DOCUMENT TEXT:

Also, none of the women actually have to take responsibility for their actions in these stories. Men are bad and women cannot have freedom or happiness until men are eradicated from the world. That’s the main premise of every story in the book. Even when you are living with someone who is obviously mentally ill, has proclaimed themselves a messiah and is planning a massive murder/suicide plot….just blame him for your decision to stay with him and complain that he just abandoned you for his delusions. Don’t try to intervene to get him help or anything, let him go along with his plan but bitch about it every step of the way because obviously he’s the bad guy. Where’s the accountability? Where’s the compassion to try and get someone who you love the help that they obviously need? No, he’s obviously the bad guy and the poor woman doesn’t have to take any accountability for her choices. This is just one example out of many.
Some of the stories even stretch plausibility to the breaking point to make men the bad guy. At one point a girl just randomly happens on the janitor from school abducting her friend and fights to free her. It didn’t fit the story at all and was so unexpected that I just couldn’t get there. I almost thought about abandoning the book at that point because it was nonsensical and only happened to make janitor guy a monster. Or the story about a historical woman who helped her husband achieve greatness while remaining in the darkness herself, despite being more accomplished. This should have been a fascinating story to tell. But instead we got two women joking over text messages about how religion is ridiculous and men are stupid. With almost those exact childish words. Really? I’m supposed to take these women seriously when you paint them as immature children?

WHAT IS ASKED:
**1)** According to the book review, who does the girl find abducting her friend?
**2)** Swap "text messages" for "phone calls" and write out the passage of the book review from "Some of the" to "as immature children?".
The lines after this point come from a different source.

DATA SHOWN:

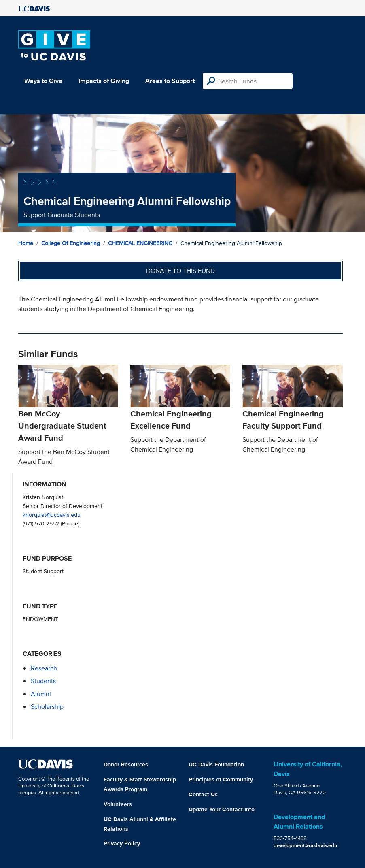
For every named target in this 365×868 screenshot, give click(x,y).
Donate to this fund (180, 271)
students (43, 681)
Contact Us (203, 794)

ANSWERS BELOW:
**1)** The janitor from school.

**2)**
Some of the stories even stretch plausibility to the breaking point to make men the bad guy. At one point a girl just randomly happens on the janitor from school abducting her friend and fights to free her. It didn’t fit the story at all and was so unexpected that I just couldn’t get there. I almost thought about abandoning the book at that point because it was nonsensical and only happened to make janitor guy a monster. Or the story about a historical woman who helped her husband achieve greatness while remaining in the darkness herself, despite being more accomplished. This should have been a fascinating story to tell. But instead we got two women joking over phone calls about how religion is ridiculous and men are stupid. With almost those exact childish words. Really? I’m supposed to take these women seriously when you paint them as immature children?